Mr. Barnett draws upon his personal experience as a defence attorney in the TCI, and his academic research to define the problems in the penal system as it currently exists and presents practical actions for mitigating them. There has been a steady rise in crime from 1986 to 2009 in the TCI, with a tendency toward more violent crimes, which can be traced to certain internal and external factors that have affected the indigenous population. As prison sentencing has increased, this increase in imprisonment has resulted in a shortage of capacity in the local prison facility. The simple choice given the Secretary of State is either to invest in building more prisons, or to invest in cost effective programmes that can reduce the need for imprisonment. The TCI is offered as a laboratory in a small controlled environment for testing policies and programmes designed to minimise recidivism.

The primary material factors contributing to the rising crime problem in the TCI are: colonial neglect; a highly skewed economic distribution accompanied by a desire for material possessions exceeding the earned income of many inhabitants; governmental and public administration corruption on the part of the colonial appointees and local elected officials; illegal migration; illegal guns; and illicit drug related activity.
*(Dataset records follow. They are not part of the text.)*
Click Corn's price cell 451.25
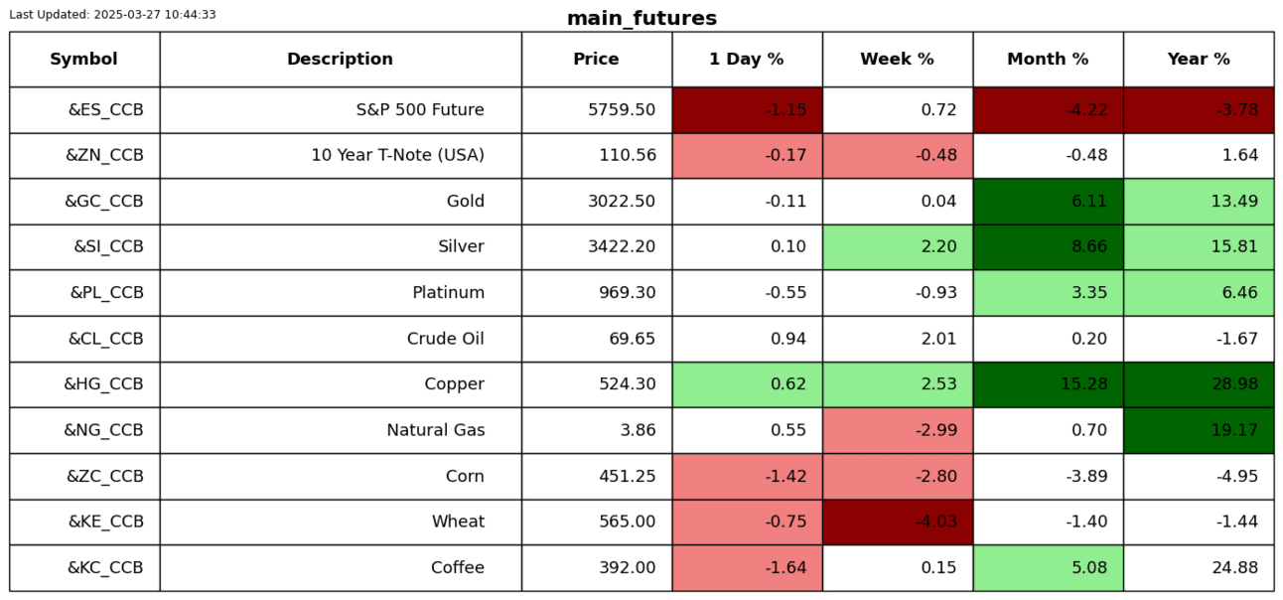The image size is (1283, 600). point(596,477)
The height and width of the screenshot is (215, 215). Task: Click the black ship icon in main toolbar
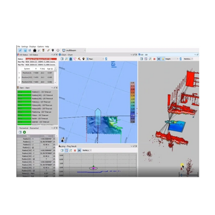tap(35, 51)
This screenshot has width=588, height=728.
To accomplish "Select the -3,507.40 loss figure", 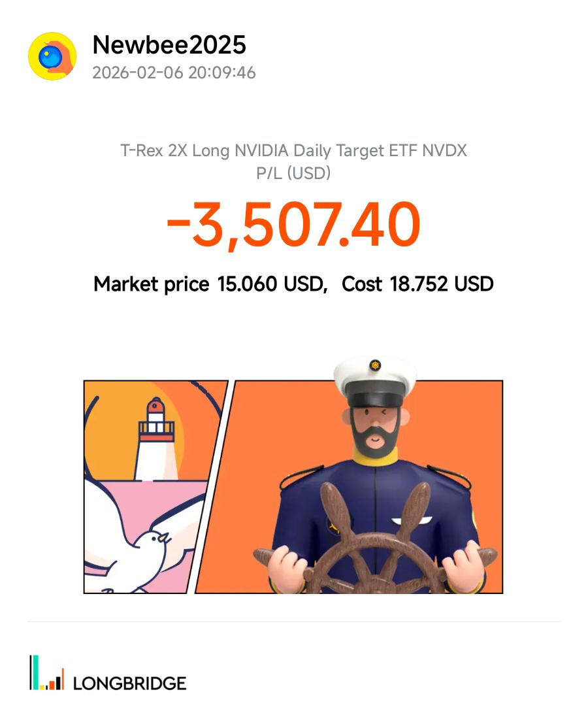I will coord(293,224).
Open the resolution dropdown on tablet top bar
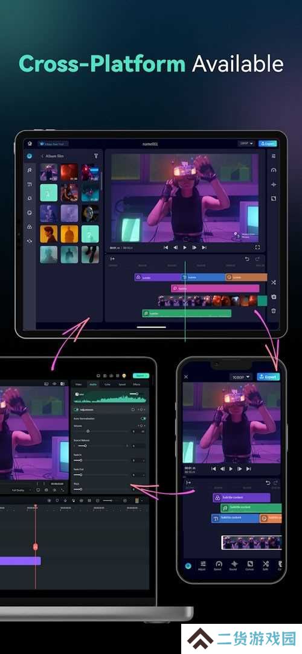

Realising that the TCI is not economically viable without external support, the people of the TCI have shown that they are unwilling to accept political independence. The well-being for the TCI therefore remains the legal obligation of the British Government imposed by Article 73 of the UN Charter, which states that as a member state having assumed responsibility for a territory must “…ensure, with due respect for the culture of the peoples concerned, their political, economic, social, and educational advancement, their just treatment, and their protection against abuses.” Hence, Mr. Barnett appeals to the Secretary of State for specific grants to address these issues as a matter of legal duty towards the TCI.
Addressing income earning potential for the population between the ages of 16 to 35, the age group most prone to engage in criminal activity, he suggests that Her Majesty’s Government establishes a non-political and non-partisan office of ‘Youth Commissioner’. The main focus of this position would be: implementation of a programme to assess and guide the individuals in that age group to purposeful academic training, job skills, and placement in income earning activities. The jobs envisioned can be directly linked to national development, whether they are initiated by the private sector or the government, thereby benefiting the society as a whole.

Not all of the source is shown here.